[Screenshot grounding data]
====
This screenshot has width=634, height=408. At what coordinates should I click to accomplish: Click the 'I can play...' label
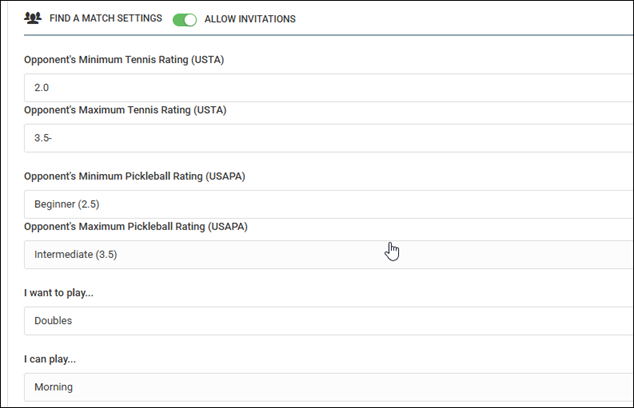tap(50, 359)
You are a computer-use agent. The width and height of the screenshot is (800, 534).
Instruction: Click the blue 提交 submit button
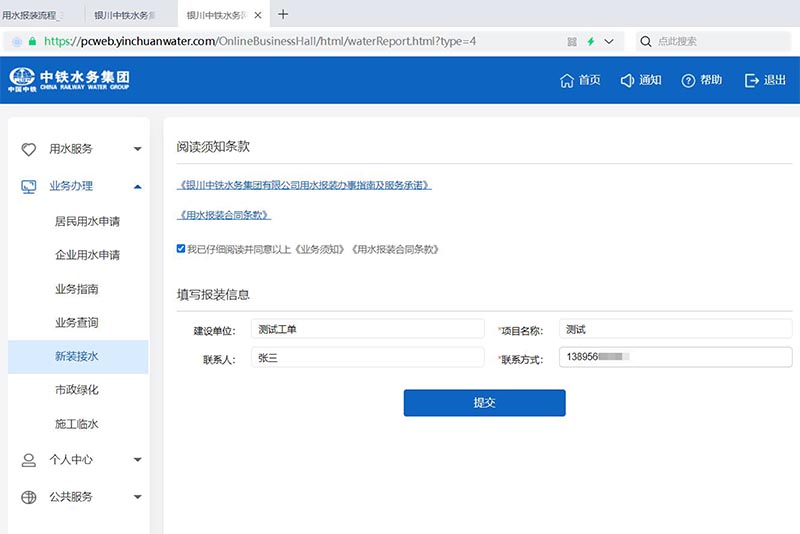484,403
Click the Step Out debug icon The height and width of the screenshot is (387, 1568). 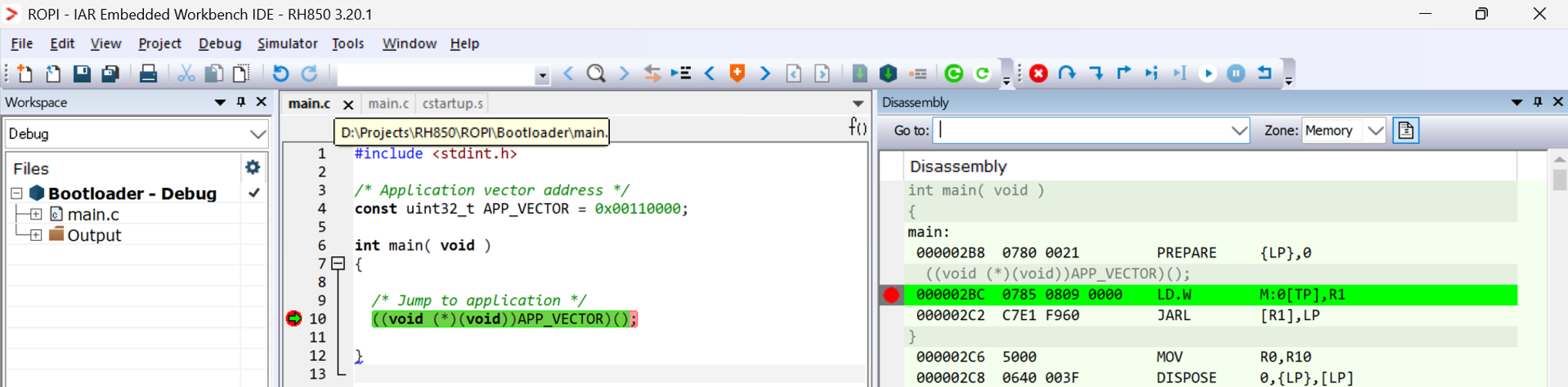click(x=1124, y=73)
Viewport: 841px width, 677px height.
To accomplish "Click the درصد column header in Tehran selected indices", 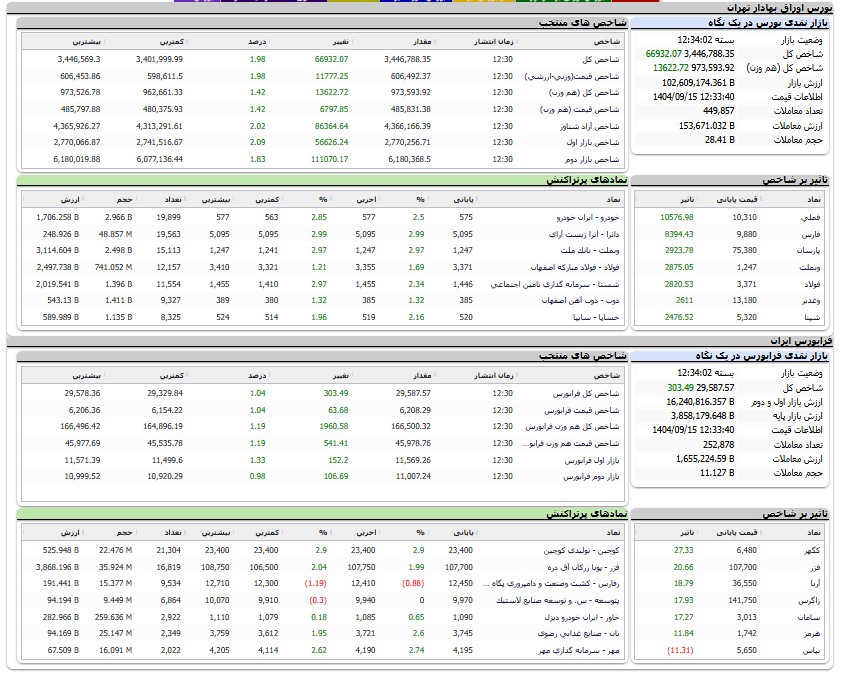I will pos(258,43).
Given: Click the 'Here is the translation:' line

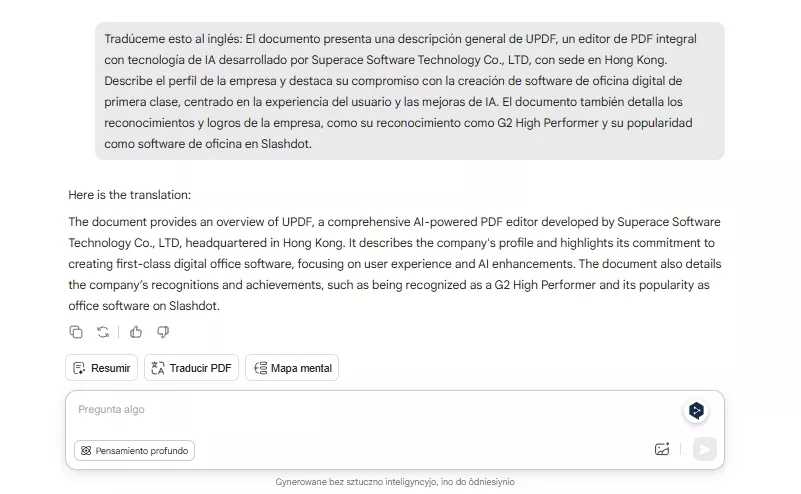Looking at the screenshot, I should (x=129, y=195).
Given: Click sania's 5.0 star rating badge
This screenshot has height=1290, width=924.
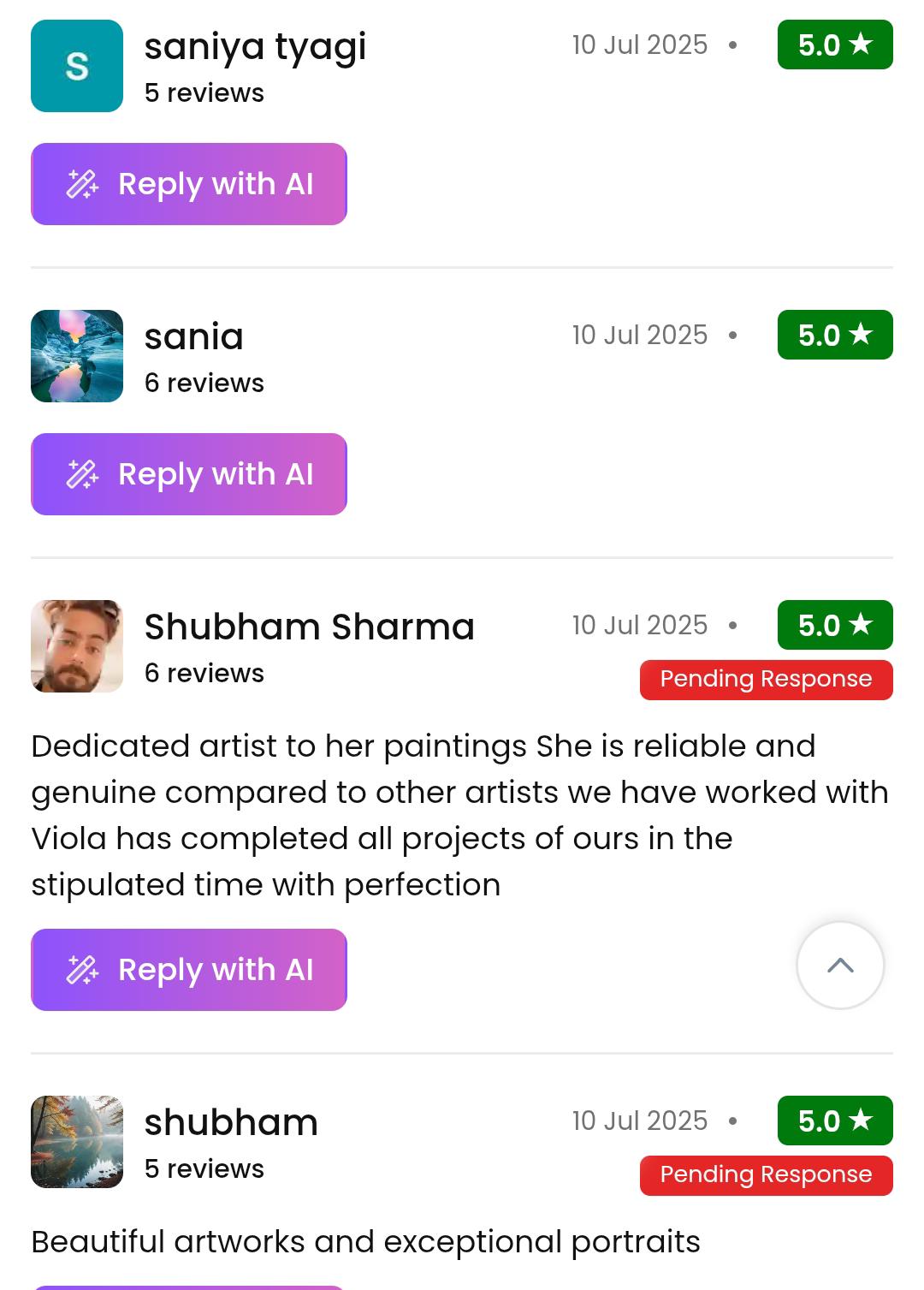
====
The line containing "Given: Click sania's 5.0 star rating badge" and every line after it, through the end of the data, are to be output exactly. Omit the pictures.

:: Result of this task ::
Given: Click sania's 5.0 star rating badge
This screenshot has height=1290, width=924.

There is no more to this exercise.